Satellite Bandwidth
Understanding Satellite Bandwidth
Satellite bandwidth is the fundamental resource that satellite operators sell. Unlike terrestrial networks where bandwidth can be added by deploying more base stations, satellite bandwidth is fixed at launch (though modern digital payloads can reconfigure allocation). The total bandwidth available to a satellite is determined by its frequency allocation from the ITU, the number and width of transponders, and the frequency reuse scheme.
The data throughput from a given bandwidth depends on spectral efficiency, which is determined by the modulation and coding scheme. DVB-S2X with 256-APSK and 9/10 coding rate achieves approximately 5 bps/Hz, meaning a 36 MHz transponder can carry ~150 Mbps. With QPSK 1/2 (robust, for small terminals or rain fade), the same transponder carries only ~30 Mbps. Adaptive coding and modulation (ACM) dynamically adjusts to maximize throughput under varying link conditions.
Transponder Capacity
Data Rate = BW × SE × (1 − roll-off) × (1 − OH)

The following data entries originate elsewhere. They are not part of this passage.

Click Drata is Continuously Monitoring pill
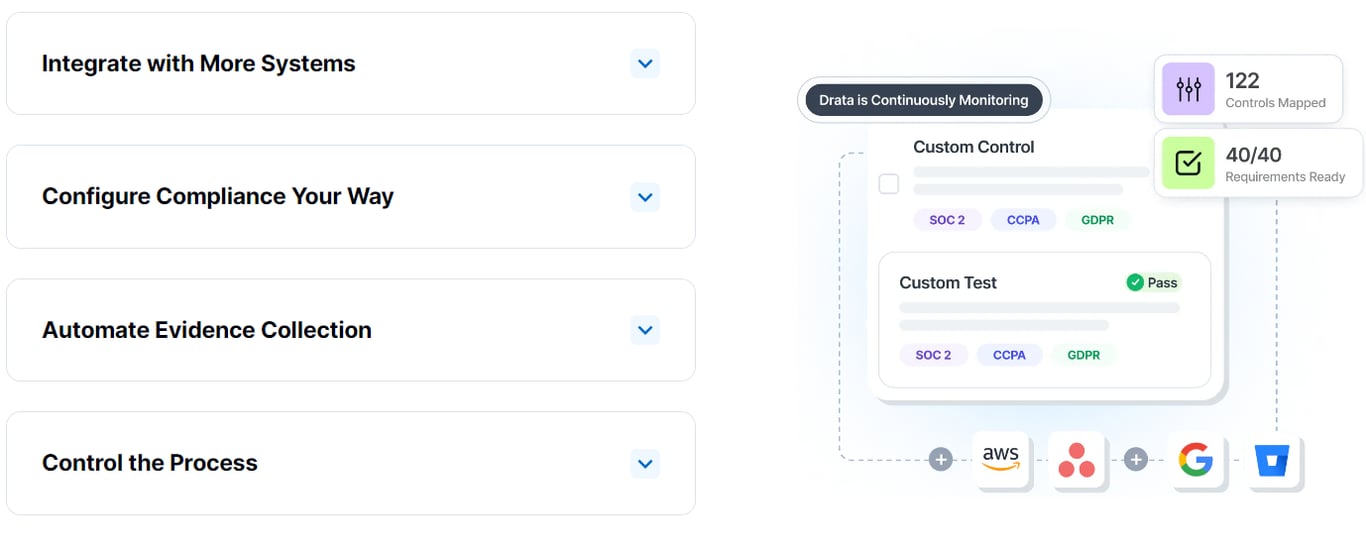The width and height of the screenshot is (1366, 547). tap(924, 100)
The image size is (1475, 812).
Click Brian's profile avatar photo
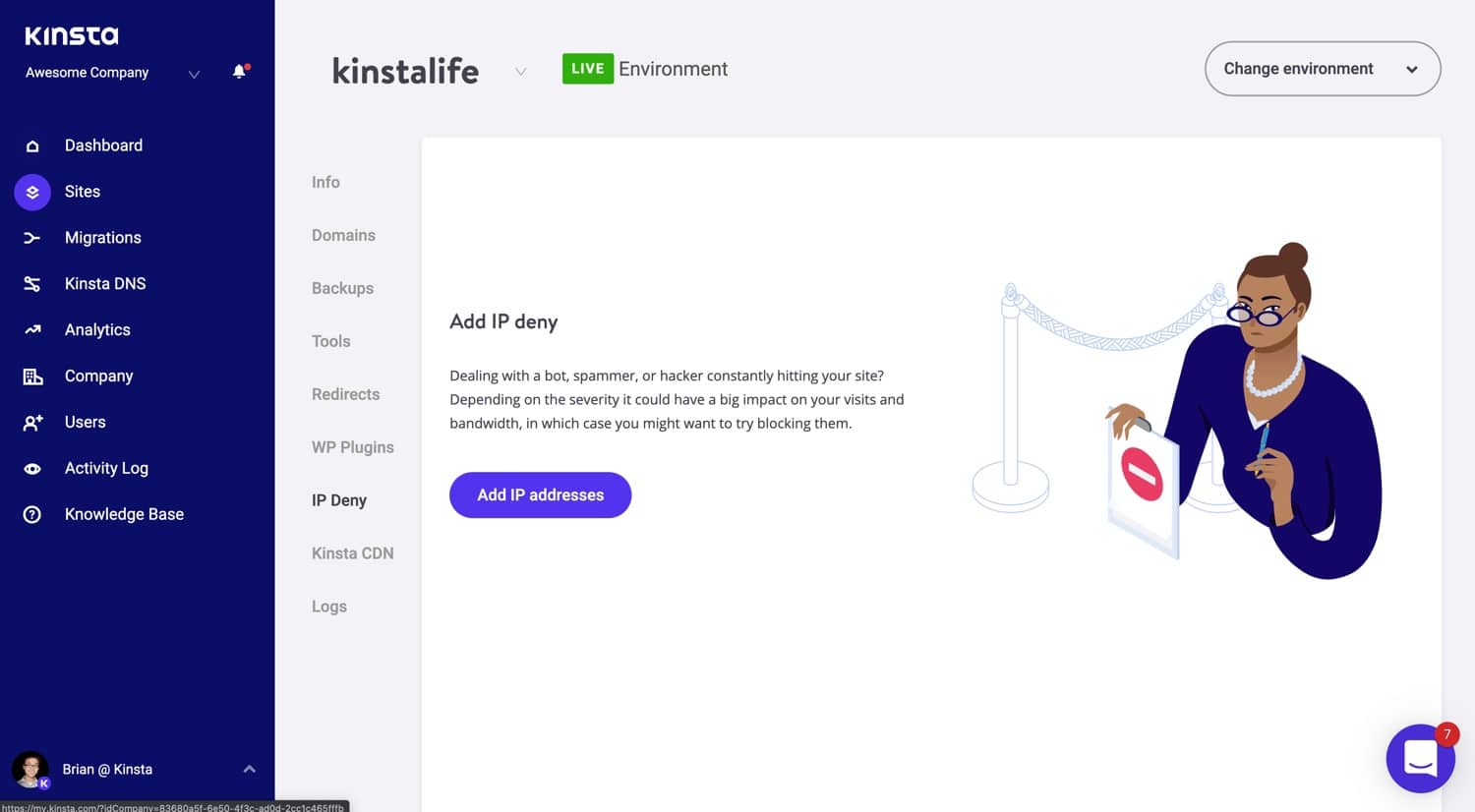click(30, 767)
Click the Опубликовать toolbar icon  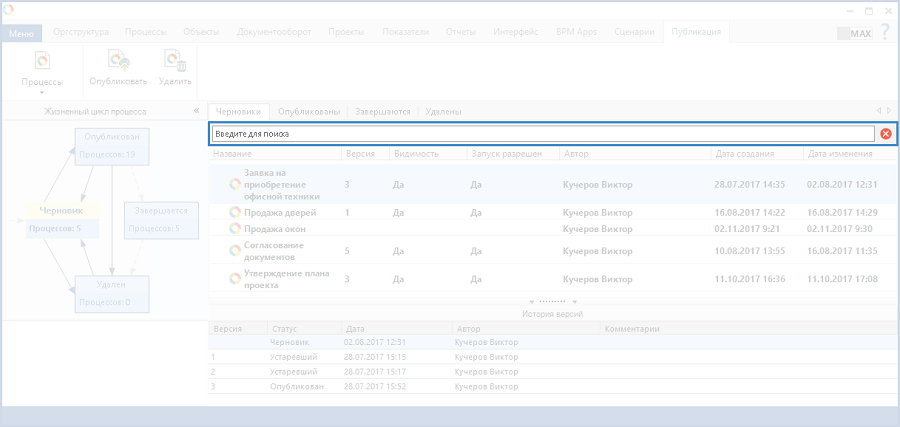tap(118, 63)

36 MHz, DVB-S2X 32APSK 3/4: ~100 Mbps
500 MHz, DVB-S2X 256APSK 9/10: ~2 Gbps
Total Satellite Capacity:
Ctotal = Nbeams × BWper beam × SE × Rreuse
HTS example: 100 beams × 500 MHz × 3 bps/Hz × 20
= 100+ Gbps aggregate
Pricing (approximate):
C-band: $2K-5K/MHz/month
Ku-band: $3K-8K/MHz/month
Ka-band HTS: $500-2K/MHz/month
Satellite Band Comparison
| Band | Transponder BW | Total Allocation | Typical Capacity | Rain Fade |
|---|---|---|---|---|
| C-band | 36 MHz | 500 MHz | 1-3 Gbps | Minimal |
| Ku-band | 36-72 MHz | 500-1000 MHz | 2-5 Gbps | Moderate |
| Ka-band | 125-500 MHz | 3.5 GHz | 20-100+ Gbps | Significant |
| V-band | 250-1000 MHz | 5+ GHz | 100+ Gbps | Severe |
Frequently Asked Questions
What determines transponder bandwidth?
On-board filters and ITU frequency plan. C-band: 36 MHz (500 MHz / ~12 transponders). Ku: 36 to 72 MHz. Ka HTS: 125 to 500 MHz. 36 MHz supports ~30 Msps, enabling 45 to 90 Mbps with DVB-S2/S2X.
HTS vs. conventional?
10 to 100x more capacity through frequency reuse + wider transponders. Conventional Ku: ~2 GHz, 2 to 5 Gbps. HTS Ka: 100 beams × 500 MHz × 20x reuse = 100+ Gbps. Viasat-3: 1 Tbps target with 1000+ spot beams.
How is satellite bandwidth priced?
Per MHz/month. C-band: $2K to 5K. Ku: $3K to 8K. Ka HTS: $500 to 2K (lower per-MHz due to capacity). 36 MHz Ku transponder: ~$100K to 300K/month. LEO constellations disrupting traditional pricing.